Identification of hub genes, non-coding RNAs and pathways in Renal cell carcinoma (RCC): A comprehensive in silico study

Abstract

Backgrounds

Renal cell carcinoma (RCC) is the most common type of kidney cancer in adults. RCC begins in the renal tubule epithelial cells, essential for blood filtration and urine production.

Methods

In this study, we aim to uncover the molecular mechanisms underlying kidney renal clear cell carcinoma (KIRC) by analyzing various non-coding RNAs (ncRNAs) and protein-coding genes involved in the disease. Using high-throughput sequencing datasets from the Gene Expression Omnibus (GEO), we identified differentially expressed mRNAs (DEMs), miRNAs (DEMIs), and circRNAs (DECs) in KIRC samples compared to normal kidney tissues. Our approach combined differential expression analysis, functional enrichment through Gene Ontology (GO) and KEGG pathway mapping, and a Protein-Protein Interaction (PPI) network to identify crucial hub genes in KIRC progression.

Results

Key findings include the identification of hub genes such as EGFR, FN1, IL6, and ITGAM, which were closely associated with immune responses, cell signaling, and metabolic dysregulation in KIRC. Further analysis indicated that these genes could be potential biomarkers for prognosis and therapeutic targets. We constructed a competitive endogenous RNA (ceRNA) network involving lncRNAs, circRNAs, and miRNAs, suggesting complex regulatory interactions that drive KIRC pathogenesis.
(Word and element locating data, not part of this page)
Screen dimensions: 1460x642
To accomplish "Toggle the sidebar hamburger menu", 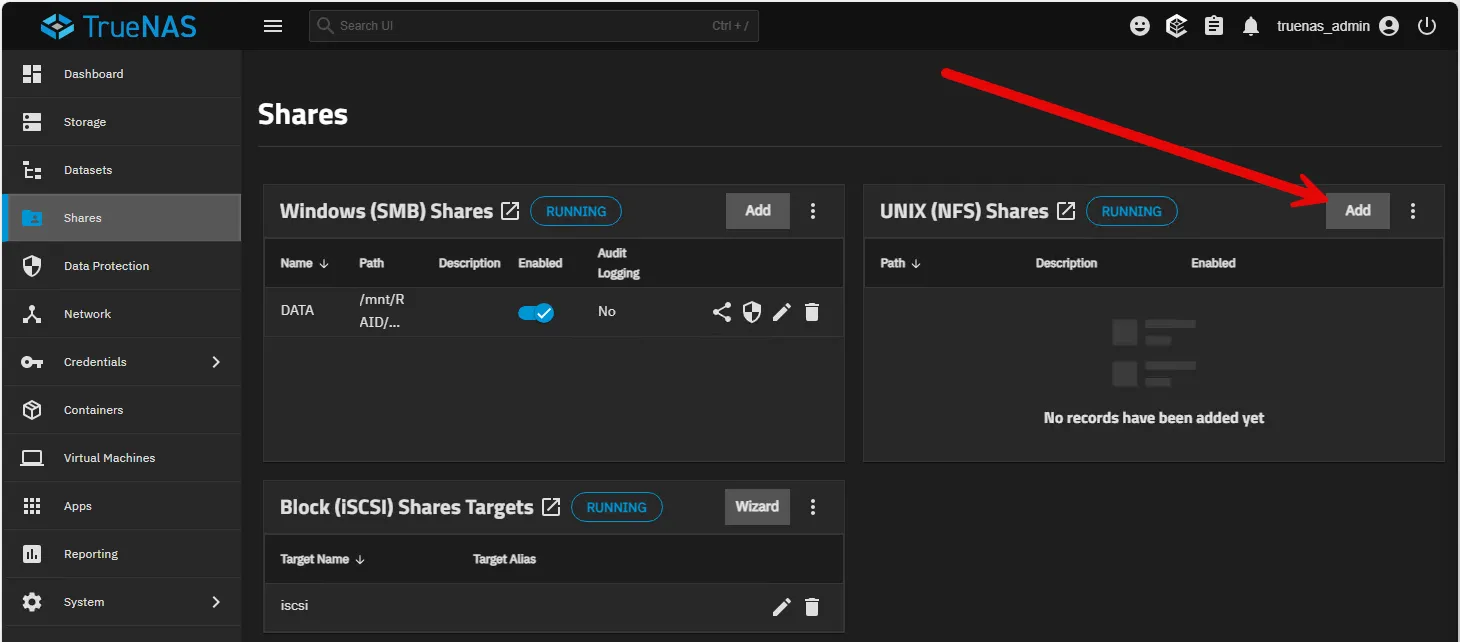I will (x=273, y=27).
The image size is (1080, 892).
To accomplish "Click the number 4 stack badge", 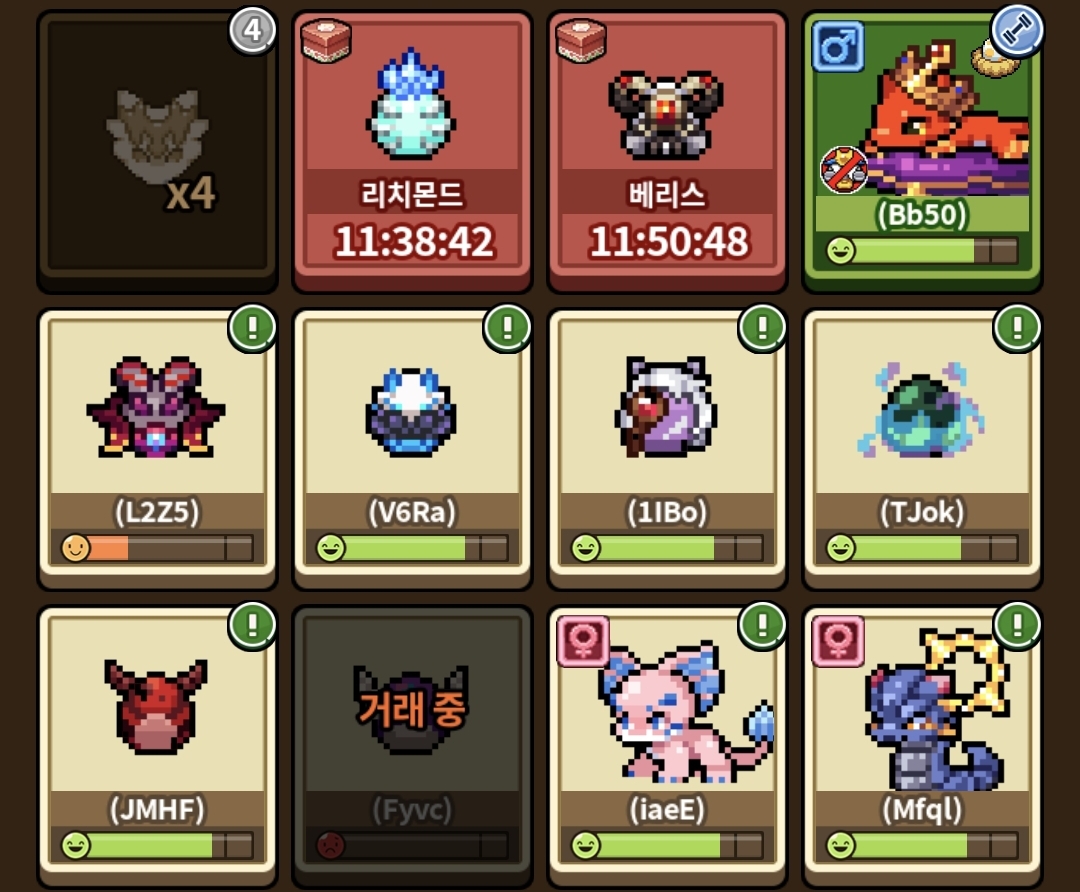I will click(x=253, y=30).
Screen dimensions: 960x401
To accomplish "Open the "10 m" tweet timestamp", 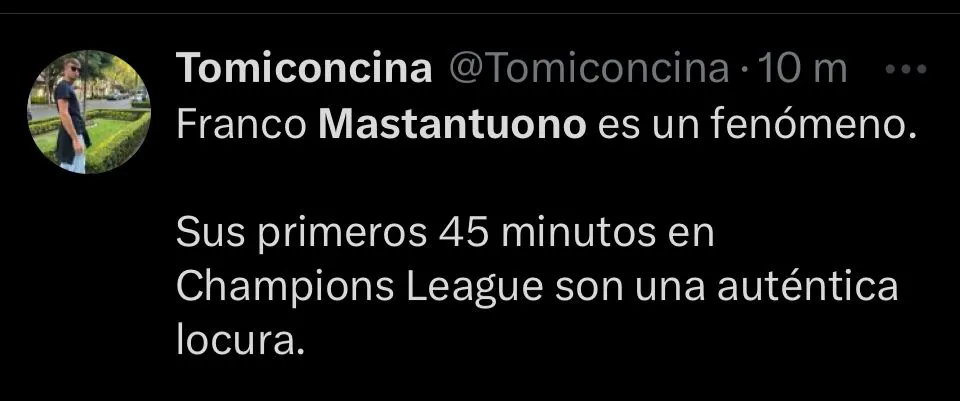I will 803,69.
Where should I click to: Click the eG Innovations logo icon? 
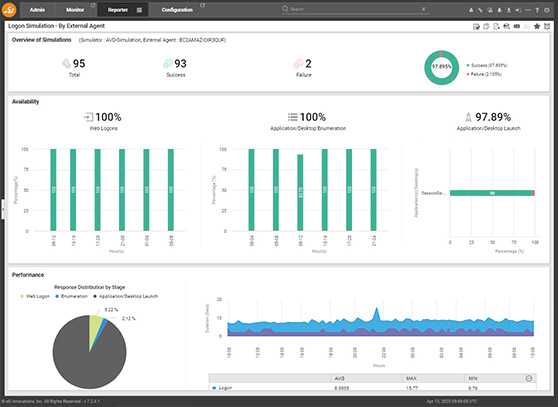coord(9,10)
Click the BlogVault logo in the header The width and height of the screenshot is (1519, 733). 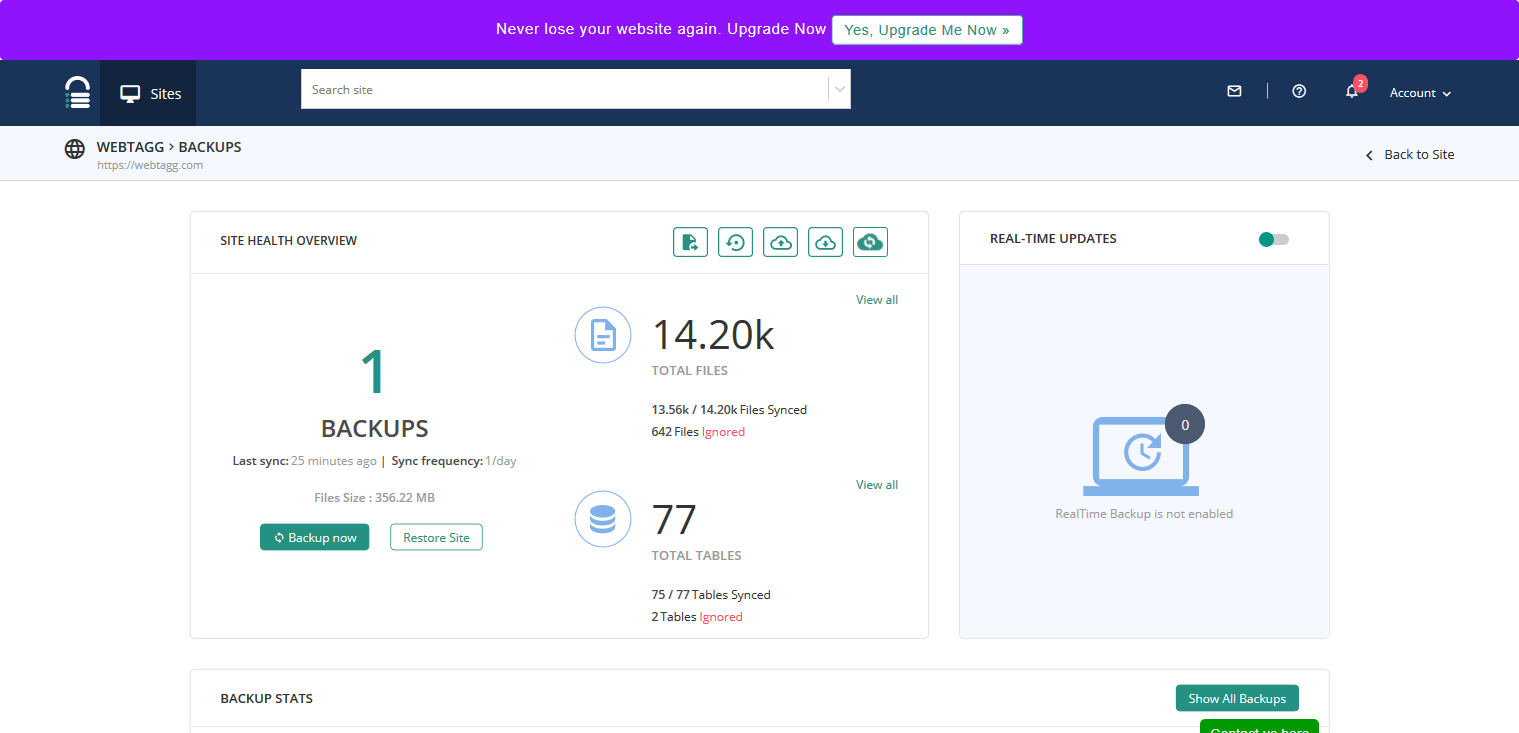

Additionally, the study examined drug sensitivity associated with the expression of hub genes, revealing the potential for personalized treatments. Immune cell infiltration patterns showed significant correlations with hub gene expression, highlighting the importance of immune modulation in KIRC.

Conclusion

This research provides a foundation for developing targeted therapies and diagnostic biomarkers for KIRC while underscoring the need for experimental validation to confirm these bioinformatics insights.